Madre de seis hijos, es más dura de lo que pretende parecer, con un dolor bien oculto en su interior que la hace tenaz, una herida que la lleva a proyectar una sombra descuidada sobre todos los estudiantes de la escuela.
Ella es una especie de reflejo del ferozmente vigilante personaje principal de “Mary Jane” de Amy Herzog, interpretada en Broadway la primavera pasada por Rachel McAdams: una madre soltera desesperada por mantener con vida a su pequeño niño médicamente frágil. Todo su mundo es ese niño, pero ella no es una mártir ni una heroína; es una persona sitiada, digna de nuestra curiosidad.
La compasión de la mirada a través de la cual vemos a ambas madres las coloca en un diagrama de gracia de Venn con “Mother Play”, de raíces autobiográficas, de Paula Vogel, también en Broadway la primavera pasada, protagonizada por Jessica Lange en el papel principal de Phyllis.

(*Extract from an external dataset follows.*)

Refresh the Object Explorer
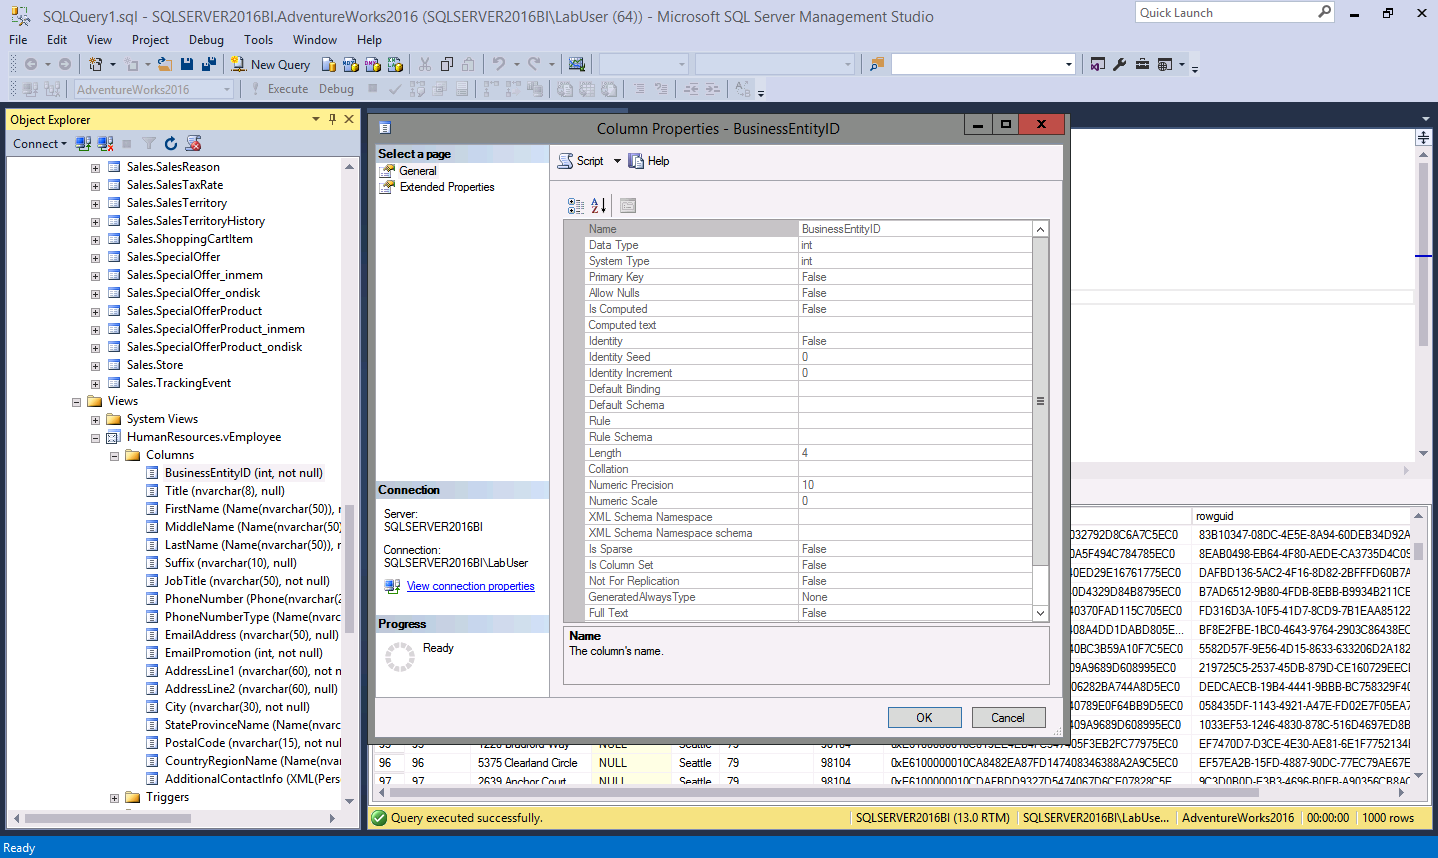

Una divorciada adicta al alcohol que pone a sus hijos en su contra, pero no está hecha para la maternidad. Divertido, cáustico, frustrado, cruel, el personaje fácilmente podría haber sido un monumento a la amargura de una hija, pero la obra opta por la comprensión y la absolución.
Si la reciente obra Off Broadway de Katori Hall, “The Blood Quilt”, elige el exorcismo, todavía existe la clara sensación de que la madre invisible, cuyas cuatro hijas se han reunido en su casa para llorar su muerte, era más que la suma de sus dispares y empujones. recuerdos. Y hay algo terriblemente conmovedor en el hecho de que Gio (Adrienne C. Moore), la hija más herida psíquicamente por su madre, tenga grandes problemas para dejarla ir.
‘Ella crió a uno bueno’
“Suffs”, de Shaina Taub, ganadora del premio Tony, podría parecer un caso atípico aquí, porque no tiene una madre en el centro. Sin embargo, es el único programa reciente que confronta explícita y repetidamente el antiguo hábito cultural de romantizar la maternidad mientras se trata con condescendencia a las madres.

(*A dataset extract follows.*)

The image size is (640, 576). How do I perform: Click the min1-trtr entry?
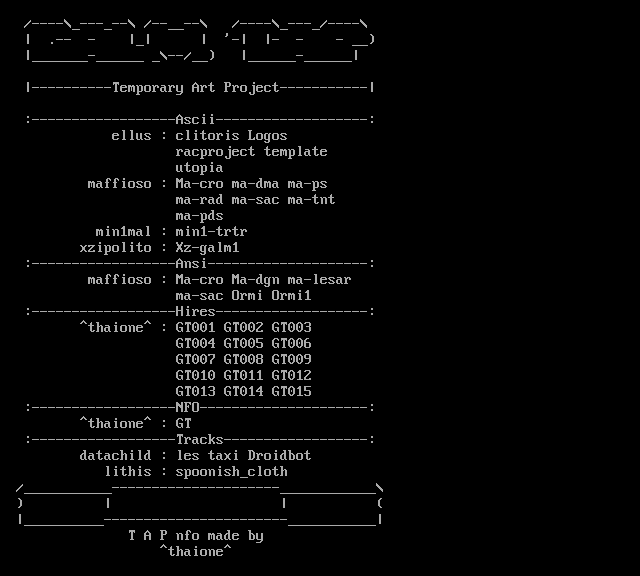(x=211, y=232)
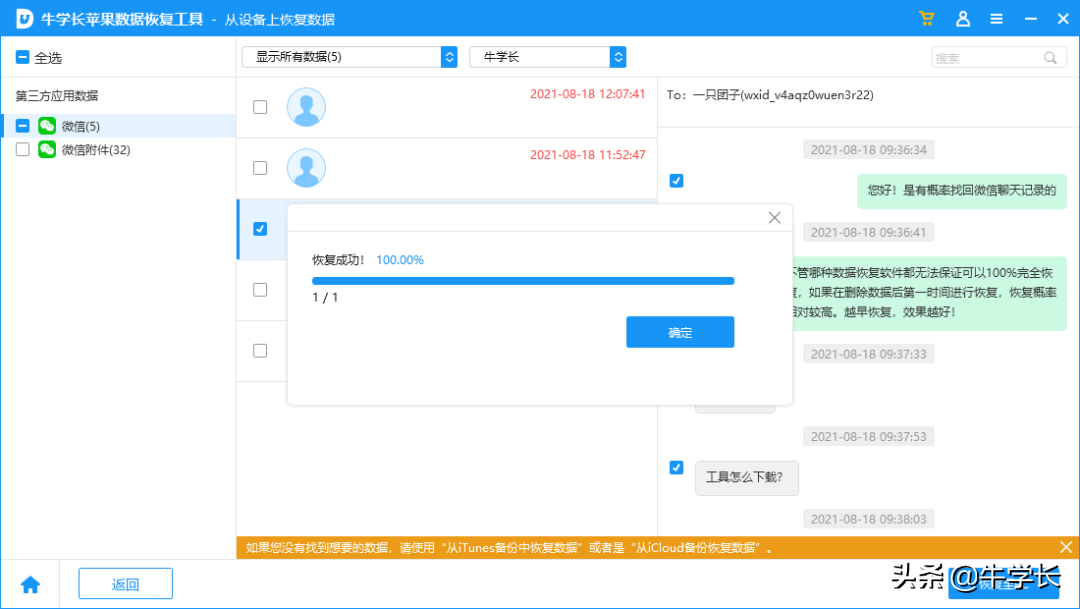Check the first message row checkbox
The image size is (1080, 609).
(260, 107)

Un musical sobre las sufragistas que lucharon por el derecho al voto de las mujeres a principios del siglo XX, comienza con una canción de sumisión estratégica, “Let Mother Vote”, y en el segundo acto reitera la petición de manera más personal.

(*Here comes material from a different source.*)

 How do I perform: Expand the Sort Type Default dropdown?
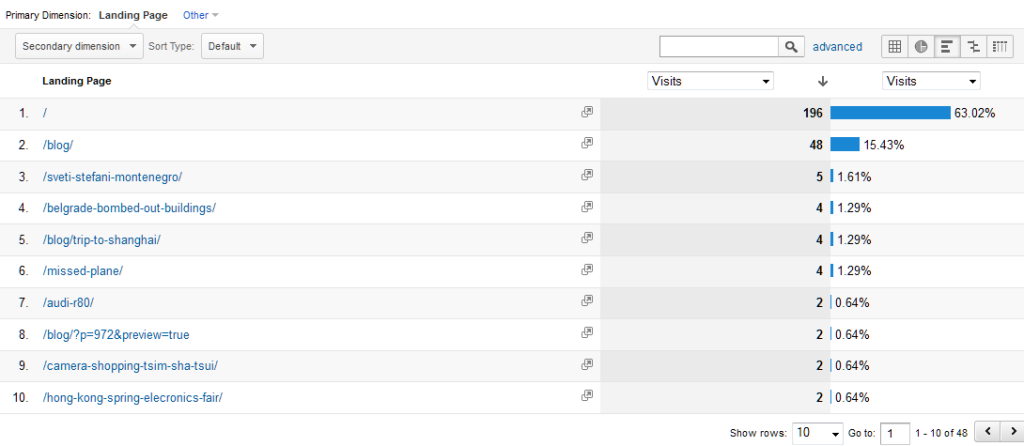click(232, 46)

El desgarrador”Una carta de la madre de Harry” fue cantada por Emily Skinner como una viuda que le suplica a su hijo, un legislador del estado de Tennessee, que vote para ratificar la 19ª Enmienda, por ella y por su hija pequeña. Al armar su caso, ella le cuenta cosas que nunca antes le había dicho: lo doloroso que es ser una persona sin personalidad jurídica plena.
“Hazle saber a tu mamá que crió a uno bueno”, le ruega.
Ciertamente no todas las sufragistas son madres, pero todas son antepasadas, que reciben críticas por dedicar sus energías a una causa política cuando podrían estar preparando la cena, digamos, o buscando un marido, o haciendo bordados. Transgrediendo las normas sociales para cambiarlas, el grupo de activistas implacables del programa luchan por el derecho al voto de las hijas de sus hijas y por el suyo propio.
Existen muchos adjetivos para referirse a las personas autoritarias y autoritarias. Cuando esas personas son madres, lo “dominante” está reservado casi exclusivamente a ellas. Pero ser contundente –lo que implica conflicto, ese preciado ingrediente teatral– no es lo mismo que ser dañino.
Como ocurre con las mujeres de “Suffs”, a veces las madres que proyectan una larga y fuerte sombra a lo largo de las generaciones están intentando, con bastante valentía y con resultados muy imperfectos, remodelar el mundo. También hay drama en eso.